Problem to solve: Reproduce, without alteration, only the lines of the material below that begin with the line containing "Select the 约中教 tab" and end with the line containing "pos(834,449)", including both of those lines.

Data provided:
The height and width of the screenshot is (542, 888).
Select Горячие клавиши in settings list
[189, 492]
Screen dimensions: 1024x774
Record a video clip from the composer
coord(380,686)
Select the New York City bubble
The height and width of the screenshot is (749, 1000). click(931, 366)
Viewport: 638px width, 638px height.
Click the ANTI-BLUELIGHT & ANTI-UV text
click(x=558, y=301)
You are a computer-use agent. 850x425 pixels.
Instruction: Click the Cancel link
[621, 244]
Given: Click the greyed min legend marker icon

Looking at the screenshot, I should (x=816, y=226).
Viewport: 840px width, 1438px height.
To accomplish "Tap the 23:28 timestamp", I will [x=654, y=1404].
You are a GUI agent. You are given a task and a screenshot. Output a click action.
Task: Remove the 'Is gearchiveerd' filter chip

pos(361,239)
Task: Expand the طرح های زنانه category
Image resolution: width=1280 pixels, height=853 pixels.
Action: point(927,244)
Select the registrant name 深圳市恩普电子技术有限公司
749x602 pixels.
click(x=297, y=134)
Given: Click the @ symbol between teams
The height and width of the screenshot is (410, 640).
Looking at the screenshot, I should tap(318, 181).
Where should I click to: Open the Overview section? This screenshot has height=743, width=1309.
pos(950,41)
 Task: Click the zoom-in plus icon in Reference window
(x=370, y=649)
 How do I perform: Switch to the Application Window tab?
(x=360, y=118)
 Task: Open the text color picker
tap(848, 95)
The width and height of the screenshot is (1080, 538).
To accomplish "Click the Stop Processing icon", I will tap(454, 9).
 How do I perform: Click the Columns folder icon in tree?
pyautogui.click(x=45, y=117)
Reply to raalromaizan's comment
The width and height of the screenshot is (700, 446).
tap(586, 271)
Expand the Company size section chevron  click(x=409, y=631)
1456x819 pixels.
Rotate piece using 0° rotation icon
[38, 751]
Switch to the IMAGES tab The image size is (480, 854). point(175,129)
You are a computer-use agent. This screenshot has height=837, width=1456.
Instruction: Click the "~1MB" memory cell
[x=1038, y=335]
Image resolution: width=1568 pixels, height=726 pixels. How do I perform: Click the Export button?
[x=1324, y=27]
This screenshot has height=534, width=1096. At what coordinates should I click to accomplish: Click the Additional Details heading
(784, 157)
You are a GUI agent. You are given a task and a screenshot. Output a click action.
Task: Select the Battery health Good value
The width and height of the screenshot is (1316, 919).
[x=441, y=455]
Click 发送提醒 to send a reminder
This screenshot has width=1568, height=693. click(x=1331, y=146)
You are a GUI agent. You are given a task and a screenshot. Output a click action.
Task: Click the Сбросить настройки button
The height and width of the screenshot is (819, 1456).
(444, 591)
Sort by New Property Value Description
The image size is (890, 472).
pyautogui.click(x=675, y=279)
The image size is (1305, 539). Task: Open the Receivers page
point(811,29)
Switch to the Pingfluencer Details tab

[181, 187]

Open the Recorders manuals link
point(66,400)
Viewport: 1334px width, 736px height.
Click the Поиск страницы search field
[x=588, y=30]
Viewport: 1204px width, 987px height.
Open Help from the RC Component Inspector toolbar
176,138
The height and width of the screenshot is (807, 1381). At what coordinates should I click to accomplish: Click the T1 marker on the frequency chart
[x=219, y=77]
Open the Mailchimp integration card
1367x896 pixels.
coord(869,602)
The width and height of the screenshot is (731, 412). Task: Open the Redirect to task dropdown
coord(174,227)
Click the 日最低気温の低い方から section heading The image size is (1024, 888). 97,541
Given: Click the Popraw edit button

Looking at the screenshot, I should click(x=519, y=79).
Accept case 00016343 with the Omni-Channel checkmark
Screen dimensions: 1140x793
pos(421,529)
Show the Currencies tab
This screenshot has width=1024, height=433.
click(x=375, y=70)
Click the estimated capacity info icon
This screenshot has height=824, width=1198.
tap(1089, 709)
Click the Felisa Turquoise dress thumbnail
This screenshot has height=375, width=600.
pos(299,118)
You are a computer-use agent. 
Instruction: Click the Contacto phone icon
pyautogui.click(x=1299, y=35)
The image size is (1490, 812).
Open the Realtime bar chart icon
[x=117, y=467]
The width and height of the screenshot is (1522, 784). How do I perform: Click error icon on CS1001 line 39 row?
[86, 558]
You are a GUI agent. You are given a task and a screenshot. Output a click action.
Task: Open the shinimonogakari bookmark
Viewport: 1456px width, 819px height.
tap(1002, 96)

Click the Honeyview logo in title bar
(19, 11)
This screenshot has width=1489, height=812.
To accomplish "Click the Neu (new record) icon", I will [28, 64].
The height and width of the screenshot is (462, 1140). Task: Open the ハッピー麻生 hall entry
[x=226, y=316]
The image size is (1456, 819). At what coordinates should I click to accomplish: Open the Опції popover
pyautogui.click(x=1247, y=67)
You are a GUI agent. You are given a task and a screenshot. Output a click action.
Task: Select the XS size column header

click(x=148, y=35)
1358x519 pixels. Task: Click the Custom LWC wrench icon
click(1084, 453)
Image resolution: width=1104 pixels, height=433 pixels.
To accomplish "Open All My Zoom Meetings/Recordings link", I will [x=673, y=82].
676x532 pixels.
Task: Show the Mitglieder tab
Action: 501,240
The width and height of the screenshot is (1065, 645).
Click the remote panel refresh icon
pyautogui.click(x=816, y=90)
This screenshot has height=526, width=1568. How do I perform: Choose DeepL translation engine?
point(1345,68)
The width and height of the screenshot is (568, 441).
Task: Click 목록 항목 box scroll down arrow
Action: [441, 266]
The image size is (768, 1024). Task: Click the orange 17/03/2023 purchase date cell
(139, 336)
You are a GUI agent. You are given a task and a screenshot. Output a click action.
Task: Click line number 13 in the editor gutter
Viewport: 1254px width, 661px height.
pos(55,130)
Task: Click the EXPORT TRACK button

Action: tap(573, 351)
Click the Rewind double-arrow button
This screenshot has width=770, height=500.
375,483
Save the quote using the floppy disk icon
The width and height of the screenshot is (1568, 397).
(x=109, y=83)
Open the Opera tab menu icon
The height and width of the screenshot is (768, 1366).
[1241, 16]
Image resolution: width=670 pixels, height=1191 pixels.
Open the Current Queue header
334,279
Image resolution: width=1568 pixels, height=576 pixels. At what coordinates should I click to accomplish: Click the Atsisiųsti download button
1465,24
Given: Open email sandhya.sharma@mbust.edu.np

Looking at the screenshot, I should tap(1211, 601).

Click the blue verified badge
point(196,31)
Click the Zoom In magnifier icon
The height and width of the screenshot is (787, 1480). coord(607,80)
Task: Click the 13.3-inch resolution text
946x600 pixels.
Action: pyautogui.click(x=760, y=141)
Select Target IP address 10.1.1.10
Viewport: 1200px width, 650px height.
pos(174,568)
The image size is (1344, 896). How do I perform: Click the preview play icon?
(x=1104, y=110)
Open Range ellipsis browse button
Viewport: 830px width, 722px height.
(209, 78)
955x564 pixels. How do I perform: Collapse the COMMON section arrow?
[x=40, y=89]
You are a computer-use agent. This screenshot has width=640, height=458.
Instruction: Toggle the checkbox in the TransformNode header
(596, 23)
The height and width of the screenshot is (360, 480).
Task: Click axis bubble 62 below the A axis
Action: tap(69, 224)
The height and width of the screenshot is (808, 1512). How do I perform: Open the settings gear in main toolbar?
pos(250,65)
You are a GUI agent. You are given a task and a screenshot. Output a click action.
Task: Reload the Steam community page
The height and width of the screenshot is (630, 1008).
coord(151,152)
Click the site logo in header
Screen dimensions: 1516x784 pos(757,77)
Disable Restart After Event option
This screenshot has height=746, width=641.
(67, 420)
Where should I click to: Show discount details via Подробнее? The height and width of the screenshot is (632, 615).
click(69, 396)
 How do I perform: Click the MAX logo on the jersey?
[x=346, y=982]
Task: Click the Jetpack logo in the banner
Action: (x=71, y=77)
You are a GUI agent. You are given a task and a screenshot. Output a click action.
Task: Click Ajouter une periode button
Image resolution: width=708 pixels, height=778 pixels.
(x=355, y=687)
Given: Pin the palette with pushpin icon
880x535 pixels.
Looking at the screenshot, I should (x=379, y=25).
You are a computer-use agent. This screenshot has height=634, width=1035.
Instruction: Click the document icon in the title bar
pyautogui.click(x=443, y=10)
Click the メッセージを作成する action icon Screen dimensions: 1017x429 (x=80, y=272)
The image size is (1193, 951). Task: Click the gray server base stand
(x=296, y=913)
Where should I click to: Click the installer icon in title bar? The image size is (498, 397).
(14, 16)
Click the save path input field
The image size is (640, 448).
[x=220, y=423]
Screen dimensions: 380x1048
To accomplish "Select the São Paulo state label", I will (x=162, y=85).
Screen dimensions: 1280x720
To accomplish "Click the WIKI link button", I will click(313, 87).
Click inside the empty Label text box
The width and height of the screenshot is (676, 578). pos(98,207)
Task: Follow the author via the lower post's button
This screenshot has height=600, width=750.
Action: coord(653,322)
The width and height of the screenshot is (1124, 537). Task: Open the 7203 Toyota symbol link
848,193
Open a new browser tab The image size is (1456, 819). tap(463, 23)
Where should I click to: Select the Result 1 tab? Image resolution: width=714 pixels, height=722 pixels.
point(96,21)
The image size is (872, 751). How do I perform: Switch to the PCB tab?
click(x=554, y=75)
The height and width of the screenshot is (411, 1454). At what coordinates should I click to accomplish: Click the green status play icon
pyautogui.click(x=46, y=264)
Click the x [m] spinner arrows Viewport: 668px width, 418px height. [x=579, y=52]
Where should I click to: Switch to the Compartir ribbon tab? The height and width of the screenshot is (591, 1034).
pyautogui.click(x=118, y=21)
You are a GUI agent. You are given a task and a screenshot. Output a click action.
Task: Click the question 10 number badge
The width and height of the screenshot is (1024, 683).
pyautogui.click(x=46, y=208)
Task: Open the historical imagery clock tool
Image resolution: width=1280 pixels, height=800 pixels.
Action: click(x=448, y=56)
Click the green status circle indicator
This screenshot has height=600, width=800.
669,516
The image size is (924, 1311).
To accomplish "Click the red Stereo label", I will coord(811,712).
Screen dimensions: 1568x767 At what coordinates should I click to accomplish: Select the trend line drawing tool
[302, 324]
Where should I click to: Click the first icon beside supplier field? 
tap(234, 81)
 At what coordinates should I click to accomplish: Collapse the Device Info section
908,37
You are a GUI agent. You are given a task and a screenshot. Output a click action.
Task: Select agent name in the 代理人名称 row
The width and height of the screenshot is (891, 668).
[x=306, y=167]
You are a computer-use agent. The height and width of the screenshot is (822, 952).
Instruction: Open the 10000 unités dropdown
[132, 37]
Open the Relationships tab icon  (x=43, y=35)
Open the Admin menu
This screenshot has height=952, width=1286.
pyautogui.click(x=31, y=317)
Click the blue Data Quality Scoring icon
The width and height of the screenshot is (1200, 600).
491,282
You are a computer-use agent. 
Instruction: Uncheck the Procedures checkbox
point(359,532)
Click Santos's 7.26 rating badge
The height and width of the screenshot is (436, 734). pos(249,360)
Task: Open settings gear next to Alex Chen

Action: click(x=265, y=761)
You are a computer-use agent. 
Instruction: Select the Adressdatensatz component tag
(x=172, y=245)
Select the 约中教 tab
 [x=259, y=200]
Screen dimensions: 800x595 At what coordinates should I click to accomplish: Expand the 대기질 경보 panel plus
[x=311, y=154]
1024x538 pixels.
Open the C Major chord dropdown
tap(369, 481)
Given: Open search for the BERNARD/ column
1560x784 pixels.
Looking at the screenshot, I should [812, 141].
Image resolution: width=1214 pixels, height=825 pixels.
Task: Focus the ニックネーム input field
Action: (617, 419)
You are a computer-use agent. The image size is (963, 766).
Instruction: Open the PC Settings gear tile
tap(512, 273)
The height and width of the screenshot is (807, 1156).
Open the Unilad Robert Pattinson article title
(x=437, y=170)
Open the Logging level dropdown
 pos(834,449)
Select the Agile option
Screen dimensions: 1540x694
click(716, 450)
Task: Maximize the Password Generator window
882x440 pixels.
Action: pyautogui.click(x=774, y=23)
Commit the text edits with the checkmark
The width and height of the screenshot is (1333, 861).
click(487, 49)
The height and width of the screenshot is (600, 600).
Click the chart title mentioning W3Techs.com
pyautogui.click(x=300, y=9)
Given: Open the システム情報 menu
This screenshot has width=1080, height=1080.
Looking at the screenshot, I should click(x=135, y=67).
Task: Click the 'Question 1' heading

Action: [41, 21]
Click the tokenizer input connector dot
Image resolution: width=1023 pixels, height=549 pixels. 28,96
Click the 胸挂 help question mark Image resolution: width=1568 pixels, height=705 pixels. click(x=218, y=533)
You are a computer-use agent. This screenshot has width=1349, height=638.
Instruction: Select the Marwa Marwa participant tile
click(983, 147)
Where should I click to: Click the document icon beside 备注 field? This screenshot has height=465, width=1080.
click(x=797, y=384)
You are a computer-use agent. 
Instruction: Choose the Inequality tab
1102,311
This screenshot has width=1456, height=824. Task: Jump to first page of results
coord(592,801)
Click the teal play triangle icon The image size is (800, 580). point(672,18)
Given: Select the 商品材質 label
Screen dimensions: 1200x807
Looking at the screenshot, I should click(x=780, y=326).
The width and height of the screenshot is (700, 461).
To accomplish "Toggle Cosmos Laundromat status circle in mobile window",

The completed task:
Select the 约中教 tab
 [x=259, y=200]
Screen dimensions: 800x595 At what coordinates should I click to accomplish: Expand the 대기질 경보 panel plus
[x=311, y=154]
1024x538 pixels.
Open the C Major chord dropdown
tap(369, 481)
Given: Open search for the BERNARD/ column
1560x784 pixels.
Looking at the screenshot, I should [812, 141].
Image resolution: width=1214 pixels, height=825 pixels.
Task: Focus the ニックネーム input field
Action: (617, 419)
You are a computer-use agent. The image size is (963, 766).
Instruction: Open the PC Settings gear tile
tap(512, 273)
The height and width of the screenshot is (807, 1156).
Open the Unilad Robert Pattinson article title
(x=437, y=170)
Open the Logging level dropdown
 pos(834,449)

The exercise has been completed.